The problem: Reproduce the records from their beginning through the line containing "Comply [menuitem] (58, 9)", inclusive, with the requests unchanged and every coordinate in the answers multiplied by 0.25 and rounded to the nearest whole number, halves rounded up. Leave the pictures out.
• • •
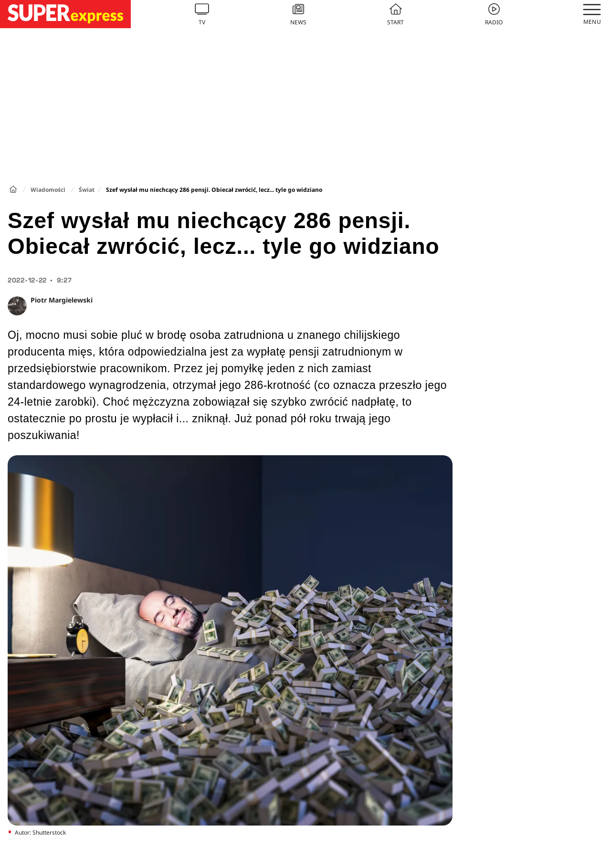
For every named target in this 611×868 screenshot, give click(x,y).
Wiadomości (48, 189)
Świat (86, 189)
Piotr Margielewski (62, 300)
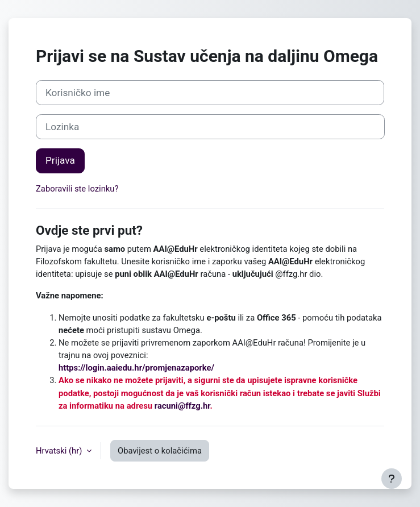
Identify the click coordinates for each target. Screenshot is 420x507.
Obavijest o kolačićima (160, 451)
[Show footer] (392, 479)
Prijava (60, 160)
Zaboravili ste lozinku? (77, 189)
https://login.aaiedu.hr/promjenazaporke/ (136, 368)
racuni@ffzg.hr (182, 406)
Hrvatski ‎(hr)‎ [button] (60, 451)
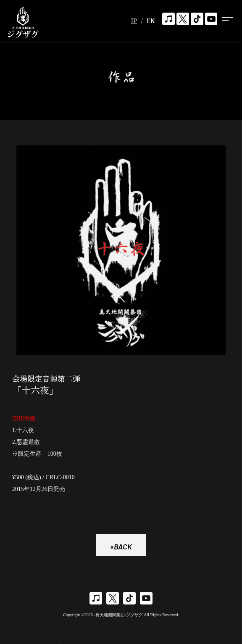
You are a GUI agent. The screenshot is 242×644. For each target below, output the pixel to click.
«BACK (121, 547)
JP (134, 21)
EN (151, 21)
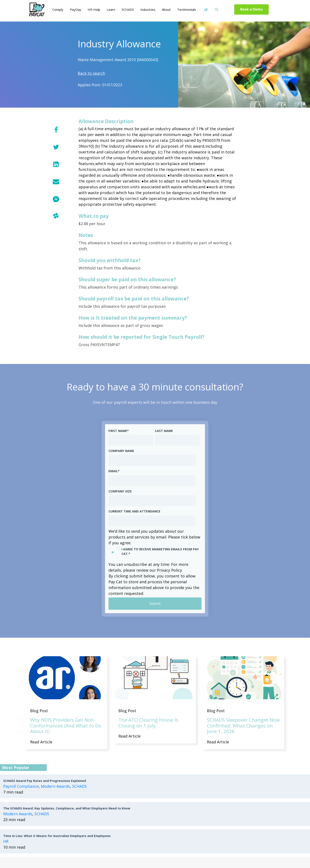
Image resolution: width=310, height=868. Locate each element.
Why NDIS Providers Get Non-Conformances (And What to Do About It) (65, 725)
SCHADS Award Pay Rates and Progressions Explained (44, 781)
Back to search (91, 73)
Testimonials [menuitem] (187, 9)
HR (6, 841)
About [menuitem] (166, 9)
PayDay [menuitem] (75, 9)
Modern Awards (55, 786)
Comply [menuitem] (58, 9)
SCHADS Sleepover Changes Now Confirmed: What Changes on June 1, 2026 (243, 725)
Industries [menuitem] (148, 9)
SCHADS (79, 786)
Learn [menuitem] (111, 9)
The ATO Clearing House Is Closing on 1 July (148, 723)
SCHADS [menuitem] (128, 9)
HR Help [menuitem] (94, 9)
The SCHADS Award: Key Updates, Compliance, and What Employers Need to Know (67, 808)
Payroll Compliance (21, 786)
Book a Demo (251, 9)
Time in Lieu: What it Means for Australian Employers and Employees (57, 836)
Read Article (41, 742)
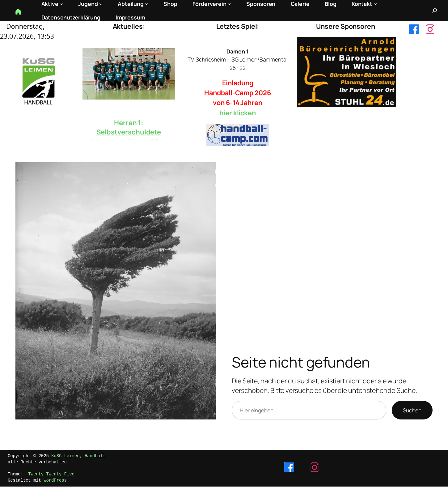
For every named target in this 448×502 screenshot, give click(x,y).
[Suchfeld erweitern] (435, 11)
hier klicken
• • •
Solution for this exercise:
For every named target in this 611×868 screenshot, give click(x,y).
Wiadomości (12, 47)
Świat (22, 47)
Piotr Margielewski (16, 75)
Identify the click coordinates for each target. Screenshot is 420x507.
Obavijest o kolačićima (40, 113)
[Show footer] (98, 120)
Prijava (15, 40)
Zaboravili ste lozinku? (19, 47)
https://login.aaiedu.hr/promjenazaporke/ (34, 92)
racuni@ffzg.hr (46, 102)
Hrvatski ‎(hr)‎ [button] (15, 113)
You are a GUI agent. The screenshot is 242×644. For each target below, output the pixel to click.
«BACK (30, 137)
JP (34, 5)
EN (38, 5)
Image resolution: width=310, height=868. Locate each element.
Why NDIS Providers Get Non-Conformances (And What to Do About It) (16, 181)
SCHADS Award Pay Rates and Progressions Explained (11, 195)
Back to search (23, 18)
Testimonials [menuitem] (47, 2)
HR (2, 210)
About [menuitem] (42, 2)
PayDay [menuitem] (19, 2)
Modern Awards (14, 197)
Comply [menuitem] (15, 2)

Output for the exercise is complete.